Matplotlib has some pretty awesome functionality using the widgets module. These days, the slider widget can seem a bit dated; with Jupyter Notebooks, web based widgets via something like ipywidgets are becoming popular because they look so great compared with the matplotlib aesthetic.

What I like about Matplotlib and it’s widgets though is that you have so much control over how and where they are constructed. You can also blend them more naturally into the figures you are already creating with matplotlib (and they work without the notebook!).

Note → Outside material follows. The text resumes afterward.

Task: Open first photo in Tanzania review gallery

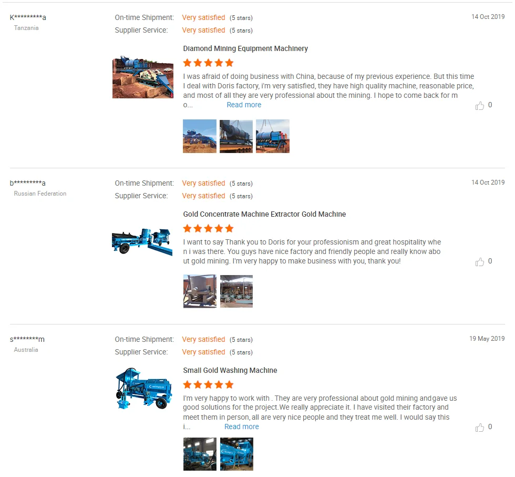Action: 200,136
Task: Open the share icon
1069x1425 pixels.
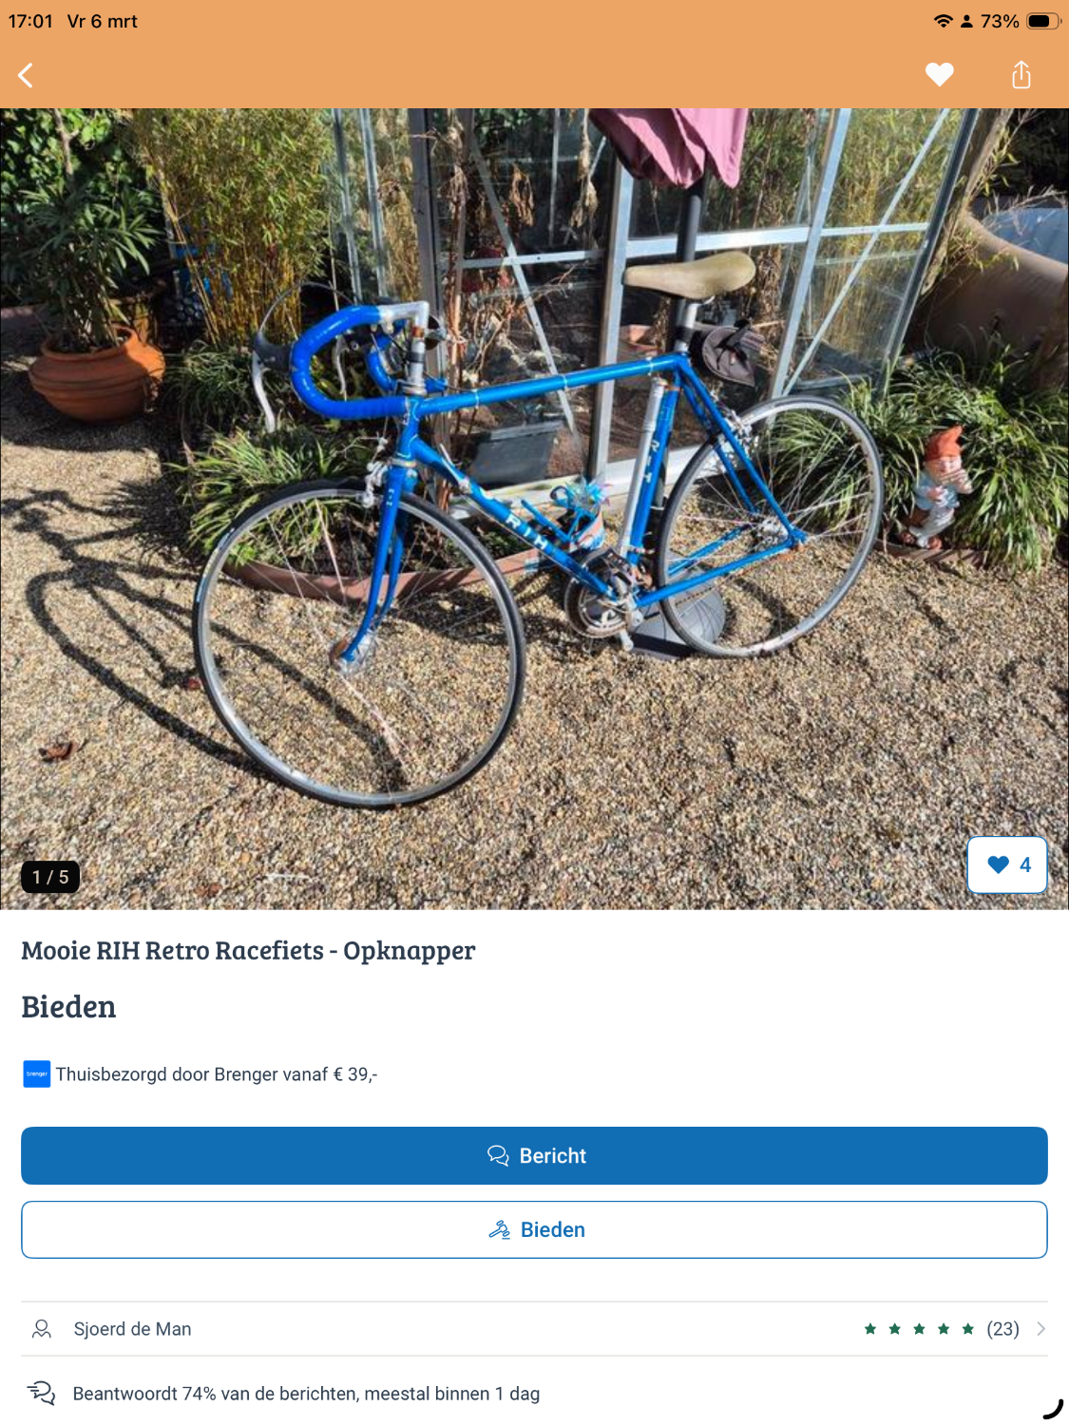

So about a year ago I was thinking about this and I had a rather clever idea,
why not use matplotlib itself to create a widget?! That is, create my own
aesthetic with colors and shapes, and manipulate *those* with the existing
matplotlib slider widget (above) by laying it *on top* and rendering it
invisible?!

So that’s what I did (available with **dataphile.graphics.widgets.Slider**). I
mirrored the matplotlib Slider interface and created a second axis with a bottom
line (for the “track”), a shorter line for the slide, and a scatter plot of a
single point for the “knob”. When you call the *on_changed* function for this
slider, it wraps the update function *you* pass with another one that also
updates the plot elements drawn as a dummy slider.

It takes a minute to sort of appreciate this. The *actual* slider has had all
its features made to be invisible. So when your mouse interacts with it, the
underlying dummy features are made to update as if a puppet.